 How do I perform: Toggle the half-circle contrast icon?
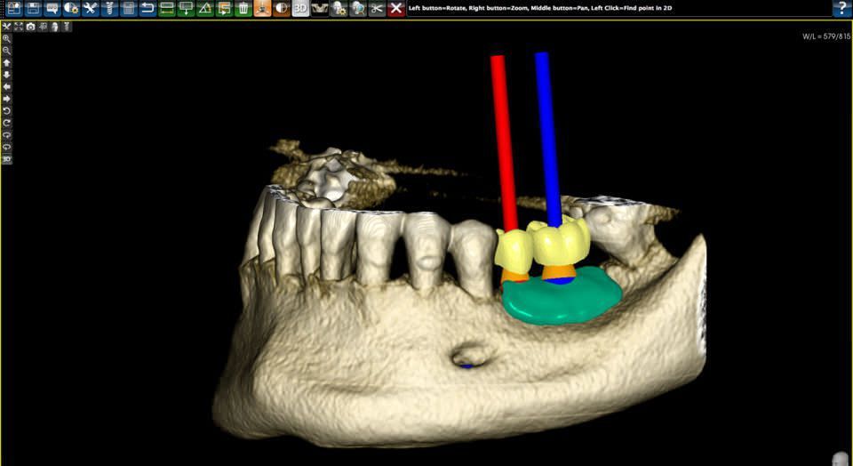click(x=281, y=8)
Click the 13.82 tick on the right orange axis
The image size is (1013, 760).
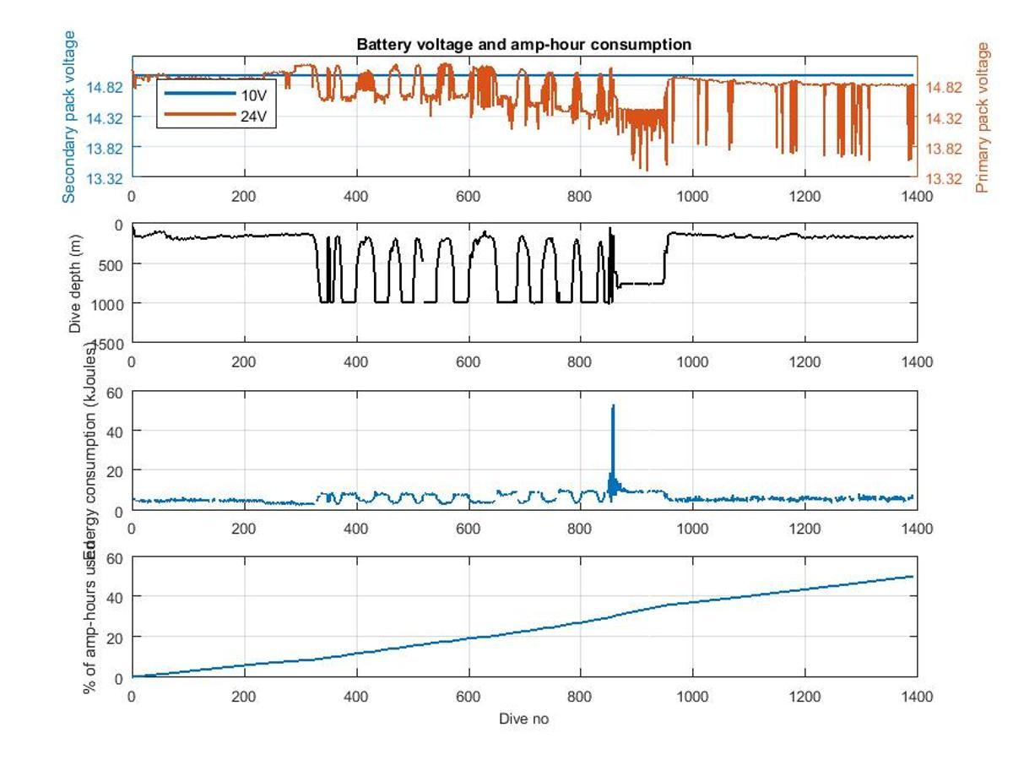pyautogui.click(x=943, y=148)
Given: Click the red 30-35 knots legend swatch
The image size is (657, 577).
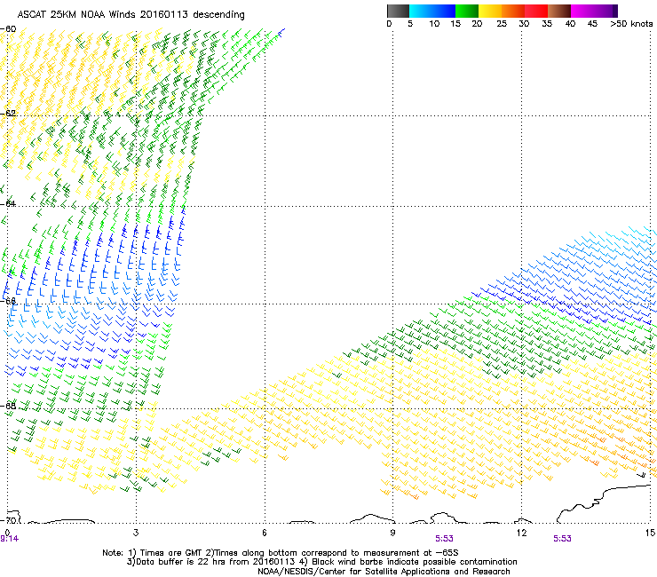Looking at the screenshot, I should point(537,11).
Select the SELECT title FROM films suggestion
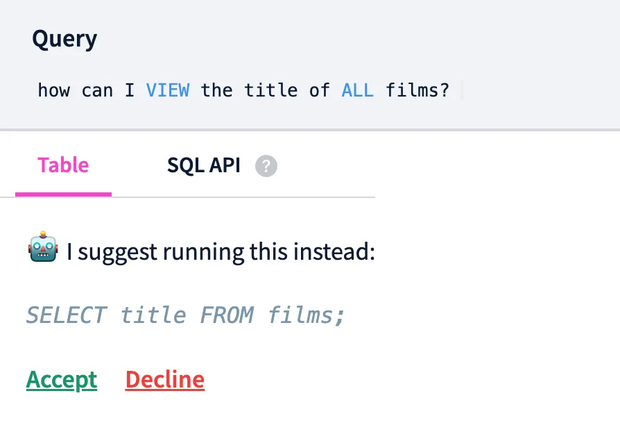This screenshot has width=620, height=432. [x=185, y=315]
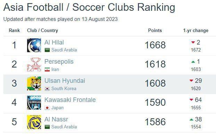Open the Kawasaki Frontale club link

[70, 100]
※
» **EXERCISE OBJECTIVE**:
Give the number of lines in the records that contain the string "size", counting only matches with the same letter case. Reply with the number alone.

» **FINAL RESULT**:
2